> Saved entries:
═══

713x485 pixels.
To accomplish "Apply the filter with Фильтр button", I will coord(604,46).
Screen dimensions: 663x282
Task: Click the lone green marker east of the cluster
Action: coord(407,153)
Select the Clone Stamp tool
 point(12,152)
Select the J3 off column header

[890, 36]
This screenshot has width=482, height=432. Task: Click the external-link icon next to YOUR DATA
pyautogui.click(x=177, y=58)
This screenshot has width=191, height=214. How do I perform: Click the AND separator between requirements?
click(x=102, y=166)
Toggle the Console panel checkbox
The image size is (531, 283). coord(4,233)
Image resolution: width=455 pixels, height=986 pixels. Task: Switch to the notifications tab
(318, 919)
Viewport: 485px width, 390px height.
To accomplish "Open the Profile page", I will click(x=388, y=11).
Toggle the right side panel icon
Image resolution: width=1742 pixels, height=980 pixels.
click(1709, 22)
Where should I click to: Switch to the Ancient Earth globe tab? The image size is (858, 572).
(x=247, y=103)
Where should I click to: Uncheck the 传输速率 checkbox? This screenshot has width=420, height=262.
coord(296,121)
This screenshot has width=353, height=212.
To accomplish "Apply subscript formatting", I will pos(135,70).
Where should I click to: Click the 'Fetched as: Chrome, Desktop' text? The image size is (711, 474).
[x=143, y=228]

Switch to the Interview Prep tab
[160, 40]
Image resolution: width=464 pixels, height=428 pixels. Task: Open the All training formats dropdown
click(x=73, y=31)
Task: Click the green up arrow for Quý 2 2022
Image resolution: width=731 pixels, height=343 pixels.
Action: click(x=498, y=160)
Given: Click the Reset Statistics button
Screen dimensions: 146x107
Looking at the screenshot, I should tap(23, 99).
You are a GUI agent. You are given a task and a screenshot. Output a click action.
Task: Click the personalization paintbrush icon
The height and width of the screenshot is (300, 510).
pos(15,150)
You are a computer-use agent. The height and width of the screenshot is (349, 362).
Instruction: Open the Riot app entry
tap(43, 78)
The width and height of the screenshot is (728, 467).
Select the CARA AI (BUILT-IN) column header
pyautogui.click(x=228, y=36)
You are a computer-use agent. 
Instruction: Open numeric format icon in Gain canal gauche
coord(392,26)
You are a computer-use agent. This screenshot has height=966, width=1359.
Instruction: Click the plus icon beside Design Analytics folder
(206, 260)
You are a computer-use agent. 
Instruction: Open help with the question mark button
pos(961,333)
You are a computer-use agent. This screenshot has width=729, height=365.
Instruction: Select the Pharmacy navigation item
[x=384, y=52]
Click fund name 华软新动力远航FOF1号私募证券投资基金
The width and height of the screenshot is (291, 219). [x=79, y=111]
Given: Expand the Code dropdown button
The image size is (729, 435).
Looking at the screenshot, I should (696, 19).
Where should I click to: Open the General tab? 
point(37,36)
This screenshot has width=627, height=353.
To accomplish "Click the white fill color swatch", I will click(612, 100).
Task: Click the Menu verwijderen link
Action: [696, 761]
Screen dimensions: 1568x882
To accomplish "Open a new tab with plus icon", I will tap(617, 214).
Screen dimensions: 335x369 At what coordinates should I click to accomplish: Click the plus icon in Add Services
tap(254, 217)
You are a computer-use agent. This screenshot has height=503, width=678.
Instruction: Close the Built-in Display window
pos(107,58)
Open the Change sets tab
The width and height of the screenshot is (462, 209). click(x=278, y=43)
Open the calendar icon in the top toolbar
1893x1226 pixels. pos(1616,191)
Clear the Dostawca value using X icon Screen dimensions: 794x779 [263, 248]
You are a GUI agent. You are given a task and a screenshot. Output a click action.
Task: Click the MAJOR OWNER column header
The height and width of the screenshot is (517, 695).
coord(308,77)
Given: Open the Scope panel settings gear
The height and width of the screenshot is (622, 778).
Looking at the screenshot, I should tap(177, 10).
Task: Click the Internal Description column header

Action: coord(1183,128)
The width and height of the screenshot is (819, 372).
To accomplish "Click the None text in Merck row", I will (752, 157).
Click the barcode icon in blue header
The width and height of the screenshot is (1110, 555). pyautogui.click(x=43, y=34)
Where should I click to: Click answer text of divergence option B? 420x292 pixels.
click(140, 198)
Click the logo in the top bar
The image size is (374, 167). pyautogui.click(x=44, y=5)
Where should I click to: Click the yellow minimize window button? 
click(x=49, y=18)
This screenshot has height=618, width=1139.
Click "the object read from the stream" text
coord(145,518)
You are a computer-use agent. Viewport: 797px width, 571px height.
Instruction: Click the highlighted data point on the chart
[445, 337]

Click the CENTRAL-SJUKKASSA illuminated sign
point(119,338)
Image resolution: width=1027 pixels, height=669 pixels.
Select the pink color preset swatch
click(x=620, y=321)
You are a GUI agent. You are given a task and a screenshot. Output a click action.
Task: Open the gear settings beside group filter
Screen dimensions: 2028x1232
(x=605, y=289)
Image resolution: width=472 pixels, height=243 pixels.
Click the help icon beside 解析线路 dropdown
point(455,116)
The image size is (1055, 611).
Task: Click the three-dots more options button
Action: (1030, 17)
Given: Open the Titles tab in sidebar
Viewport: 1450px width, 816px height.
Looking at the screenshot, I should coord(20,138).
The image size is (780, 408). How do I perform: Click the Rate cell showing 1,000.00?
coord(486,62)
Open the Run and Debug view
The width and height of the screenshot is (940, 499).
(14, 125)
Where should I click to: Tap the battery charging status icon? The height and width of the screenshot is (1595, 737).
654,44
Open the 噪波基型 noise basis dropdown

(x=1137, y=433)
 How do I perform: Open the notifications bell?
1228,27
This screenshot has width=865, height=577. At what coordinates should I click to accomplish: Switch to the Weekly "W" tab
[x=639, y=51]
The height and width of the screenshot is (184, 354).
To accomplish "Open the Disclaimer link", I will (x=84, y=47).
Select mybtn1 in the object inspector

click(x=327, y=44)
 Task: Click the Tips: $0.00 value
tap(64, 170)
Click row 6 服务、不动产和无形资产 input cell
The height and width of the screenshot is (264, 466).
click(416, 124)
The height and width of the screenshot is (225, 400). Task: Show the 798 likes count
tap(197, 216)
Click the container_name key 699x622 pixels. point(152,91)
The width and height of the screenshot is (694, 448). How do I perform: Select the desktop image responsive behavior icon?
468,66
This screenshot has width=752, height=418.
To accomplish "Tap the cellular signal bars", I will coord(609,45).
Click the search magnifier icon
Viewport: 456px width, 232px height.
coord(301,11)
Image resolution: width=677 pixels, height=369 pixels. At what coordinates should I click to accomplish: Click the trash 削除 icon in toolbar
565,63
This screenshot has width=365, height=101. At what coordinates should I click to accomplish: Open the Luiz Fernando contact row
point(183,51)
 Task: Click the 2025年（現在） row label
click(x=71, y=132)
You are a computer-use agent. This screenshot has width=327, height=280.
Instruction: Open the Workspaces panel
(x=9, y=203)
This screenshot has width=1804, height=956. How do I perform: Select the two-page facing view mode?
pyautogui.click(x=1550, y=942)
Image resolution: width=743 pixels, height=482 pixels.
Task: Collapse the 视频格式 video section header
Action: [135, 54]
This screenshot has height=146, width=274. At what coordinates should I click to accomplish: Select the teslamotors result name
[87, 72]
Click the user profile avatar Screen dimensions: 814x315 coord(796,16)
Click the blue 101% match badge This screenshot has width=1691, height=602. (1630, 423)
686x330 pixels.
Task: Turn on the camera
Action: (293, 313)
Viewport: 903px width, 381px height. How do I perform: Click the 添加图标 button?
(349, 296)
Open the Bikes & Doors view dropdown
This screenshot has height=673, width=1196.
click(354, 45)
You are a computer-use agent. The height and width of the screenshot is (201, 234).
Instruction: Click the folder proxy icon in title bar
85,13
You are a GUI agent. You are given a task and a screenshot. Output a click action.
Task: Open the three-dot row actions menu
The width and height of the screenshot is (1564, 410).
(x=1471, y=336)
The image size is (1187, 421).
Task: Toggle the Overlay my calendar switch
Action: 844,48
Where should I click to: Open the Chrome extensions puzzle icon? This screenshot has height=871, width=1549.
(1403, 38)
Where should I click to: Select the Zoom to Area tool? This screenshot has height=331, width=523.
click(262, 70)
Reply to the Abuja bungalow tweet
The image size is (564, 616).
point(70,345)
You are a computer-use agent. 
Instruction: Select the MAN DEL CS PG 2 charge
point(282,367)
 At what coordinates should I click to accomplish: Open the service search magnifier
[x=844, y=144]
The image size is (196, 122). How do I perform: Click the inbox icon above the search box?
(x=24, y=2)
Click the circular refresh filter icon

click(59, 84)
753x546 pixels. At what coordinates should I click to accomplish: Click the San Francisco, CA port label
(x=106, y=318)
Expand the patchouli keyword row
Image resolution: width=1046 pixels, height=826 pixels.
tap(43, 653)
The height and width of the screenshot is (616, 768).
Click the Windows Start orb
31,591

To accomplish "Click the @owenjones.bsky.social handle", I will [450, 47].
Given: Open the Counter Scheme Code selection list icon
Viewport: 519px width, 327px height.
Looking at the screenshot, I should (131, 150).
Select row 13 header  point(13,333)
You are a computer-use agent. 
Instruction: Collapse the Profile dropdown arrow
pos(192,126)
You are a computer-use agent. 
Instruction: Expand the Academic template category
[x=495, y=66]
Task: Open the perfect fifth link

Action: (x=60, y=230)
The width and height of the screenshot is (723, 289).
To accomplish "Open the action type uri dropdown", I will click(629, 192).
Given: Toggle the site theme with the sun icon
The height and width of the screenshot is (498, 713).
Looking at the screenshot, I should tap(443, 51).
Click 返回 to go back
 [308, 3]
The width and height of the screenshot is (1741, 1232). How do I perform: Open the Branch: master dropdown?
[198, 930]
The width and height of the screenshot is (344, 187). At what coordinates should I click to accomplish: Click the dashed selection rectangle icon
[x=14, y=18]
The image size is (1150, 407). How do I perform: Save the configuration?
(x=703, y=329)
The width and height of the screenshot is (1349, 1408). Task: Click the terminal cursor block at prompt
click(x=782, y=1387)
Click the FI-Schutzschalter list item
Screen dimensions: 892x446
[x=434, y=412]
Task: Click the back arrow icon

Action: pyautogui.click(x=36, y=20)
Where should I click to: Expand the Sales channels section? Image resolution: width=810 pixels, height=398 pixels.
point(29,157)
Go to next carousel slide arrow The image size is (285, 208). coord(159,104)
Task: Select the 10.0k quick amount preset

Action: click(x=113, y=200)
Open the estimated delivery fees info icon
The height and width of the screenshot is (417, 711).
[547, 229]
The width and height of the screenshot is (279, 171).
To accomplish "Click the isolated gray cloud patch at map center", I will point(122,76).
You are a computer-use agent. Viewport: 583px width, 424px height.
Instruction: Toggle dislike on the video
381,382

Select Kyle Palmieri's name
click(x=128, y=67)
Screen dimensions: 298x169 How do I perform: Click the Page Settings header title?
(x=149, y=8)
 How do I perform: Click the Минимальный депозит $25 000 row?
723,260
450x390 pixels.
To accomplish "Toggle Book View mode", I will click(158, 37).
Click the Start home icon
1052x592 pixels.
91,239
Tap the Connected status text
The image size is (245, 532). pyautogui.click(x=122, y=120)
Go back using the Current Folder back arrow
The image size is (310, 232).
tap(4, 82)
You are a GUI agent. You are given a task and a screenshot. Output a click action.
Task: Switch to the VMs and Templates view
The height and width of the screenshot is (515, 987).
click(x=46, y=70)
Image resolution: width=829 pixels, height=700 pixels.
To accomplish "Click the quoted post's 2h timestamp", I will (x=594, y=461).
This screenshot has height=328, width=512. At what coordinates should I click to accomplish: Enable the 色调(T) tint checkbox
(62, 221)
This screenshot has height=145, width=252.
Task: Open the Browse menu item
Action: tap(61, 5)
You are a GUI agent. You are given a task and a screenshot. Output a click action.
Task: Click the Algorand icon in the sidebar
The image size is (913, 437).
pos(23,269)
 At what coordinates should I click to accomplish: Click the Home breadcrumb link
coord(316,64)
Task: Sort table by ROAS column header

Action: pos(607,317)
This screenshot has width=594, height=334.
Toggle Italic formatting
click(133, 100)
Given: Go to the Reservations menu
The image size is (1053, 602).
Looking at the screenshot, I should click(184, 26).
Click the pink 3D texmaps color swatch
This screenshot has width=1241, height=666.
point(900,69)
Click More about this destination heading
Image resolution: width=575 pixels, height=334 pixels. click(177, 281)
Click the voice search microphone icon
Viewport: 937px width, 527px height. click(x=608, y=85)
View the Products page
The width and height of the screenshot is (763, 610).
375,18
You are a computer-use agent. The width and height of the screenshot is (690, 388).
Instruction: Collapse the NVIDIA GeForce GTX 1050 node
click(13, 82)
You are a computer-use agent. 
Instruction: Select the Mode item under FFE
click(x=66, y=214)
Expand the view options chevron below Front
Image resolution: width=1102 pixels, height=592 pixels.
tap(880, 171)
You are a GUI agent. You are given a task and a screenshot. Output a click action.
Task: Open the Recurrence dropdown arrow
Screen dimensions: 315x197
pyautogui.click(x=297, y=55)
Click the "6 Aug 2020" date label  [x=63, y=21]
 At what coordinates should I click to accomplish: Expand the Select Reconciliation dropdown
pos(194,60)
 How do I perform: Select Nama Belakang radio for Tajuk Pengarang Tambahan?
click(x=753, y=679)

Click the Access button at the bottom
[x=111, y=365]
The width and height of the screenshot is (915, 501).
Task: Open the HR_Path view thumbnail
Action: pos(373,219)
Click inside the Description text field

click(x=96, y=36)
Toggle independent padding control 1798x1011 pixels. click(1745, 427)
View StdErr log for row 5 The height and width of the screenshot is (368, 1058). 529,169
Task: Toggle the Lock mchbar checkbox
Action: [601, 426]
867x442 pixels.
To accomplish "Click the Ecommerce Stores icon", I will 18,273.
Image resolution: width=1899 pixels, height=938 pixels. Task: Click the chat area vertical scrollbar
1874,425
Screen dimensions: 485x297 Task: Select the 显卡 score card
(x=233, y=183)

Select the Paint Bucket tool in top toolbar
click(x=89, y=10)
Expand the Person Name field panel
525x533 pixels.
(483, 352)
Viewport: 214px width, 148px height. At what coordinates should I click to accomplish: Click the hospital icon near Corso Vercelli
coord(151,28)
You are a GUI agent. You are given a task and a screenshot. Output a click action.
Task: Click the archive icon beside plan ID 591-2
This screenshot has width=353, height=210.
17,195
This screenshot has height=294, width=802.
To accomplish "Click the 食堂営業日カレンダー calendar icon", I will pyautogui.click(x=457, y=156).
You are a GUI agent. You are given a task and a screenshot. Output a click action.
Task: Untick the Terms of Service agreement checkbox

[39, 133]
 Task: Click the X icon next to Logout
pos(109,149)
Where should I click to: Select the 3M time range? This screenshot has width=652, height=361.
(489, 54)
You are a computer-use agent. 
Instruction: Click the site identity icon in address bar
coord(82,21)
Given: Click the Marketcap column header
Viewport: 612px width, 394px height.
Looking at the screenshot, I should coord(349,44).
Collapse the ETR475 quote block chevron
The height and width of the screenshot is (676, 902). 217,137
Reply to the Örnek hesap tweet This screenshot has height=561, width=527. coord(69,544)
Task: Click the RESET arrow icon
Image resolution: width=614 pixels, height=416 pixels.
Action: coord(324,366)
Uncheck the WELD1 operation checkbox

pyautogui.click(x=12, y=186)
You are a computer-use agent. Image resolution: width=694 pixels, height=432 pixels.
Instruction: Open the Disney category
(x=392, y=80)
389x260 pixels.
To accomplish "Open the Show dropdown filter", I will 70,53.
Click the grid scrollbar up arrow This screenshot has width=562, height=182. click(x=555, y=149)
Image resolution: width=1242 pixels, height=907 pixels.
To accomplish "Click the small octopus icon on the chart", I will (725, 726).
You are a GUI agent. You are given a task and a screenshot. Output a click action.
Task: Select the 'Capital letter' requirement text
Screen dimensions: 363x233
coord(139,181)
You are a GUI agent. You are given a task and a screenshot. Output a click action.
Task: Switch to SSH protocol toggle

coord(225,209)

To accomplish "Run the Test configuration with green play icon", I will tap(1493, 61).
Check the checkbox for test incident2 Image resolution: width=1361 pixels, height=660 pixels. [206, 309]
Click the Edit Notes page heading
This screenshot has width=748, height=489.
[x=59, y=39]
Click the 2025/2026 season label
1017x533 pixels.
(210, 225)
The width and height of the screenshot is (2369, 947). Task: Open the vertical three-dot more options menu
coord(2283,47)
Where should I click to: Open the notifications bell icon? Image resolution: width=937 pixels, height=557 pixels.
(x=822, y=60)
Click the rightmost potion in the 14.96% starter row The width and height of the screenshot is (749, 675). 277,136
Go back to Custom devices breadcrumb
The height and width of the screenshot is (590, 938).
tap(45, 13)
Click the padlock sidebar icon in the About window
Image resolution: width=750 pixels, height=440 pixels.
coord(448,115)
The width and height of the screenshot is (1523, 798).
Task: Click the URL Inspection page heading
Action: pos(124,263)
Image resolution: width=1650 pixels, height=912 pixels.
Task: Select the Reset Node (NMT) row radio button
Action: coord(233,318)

═══

> Direction: Please write out the saved entries above from the start through the line containing "pyautogui.click(x=177, y=58)", including both ends.

> The reply:
713x485 pixels.
To accomplish "Apply the filter with Фильтр button", I will coord(604,46).
Screen dimensions: 663x282
Task: Click the lone green marker east of the cluster
Action: coord(407,153)
Select the Clone Stamp tool
 point(12,152)
Select the J3 off column header

[890, 36]
This screenshot has width=482, height=432. Task: Click the external-link icon next to YOUR DATA
pyautogui.click(x=177, y=58)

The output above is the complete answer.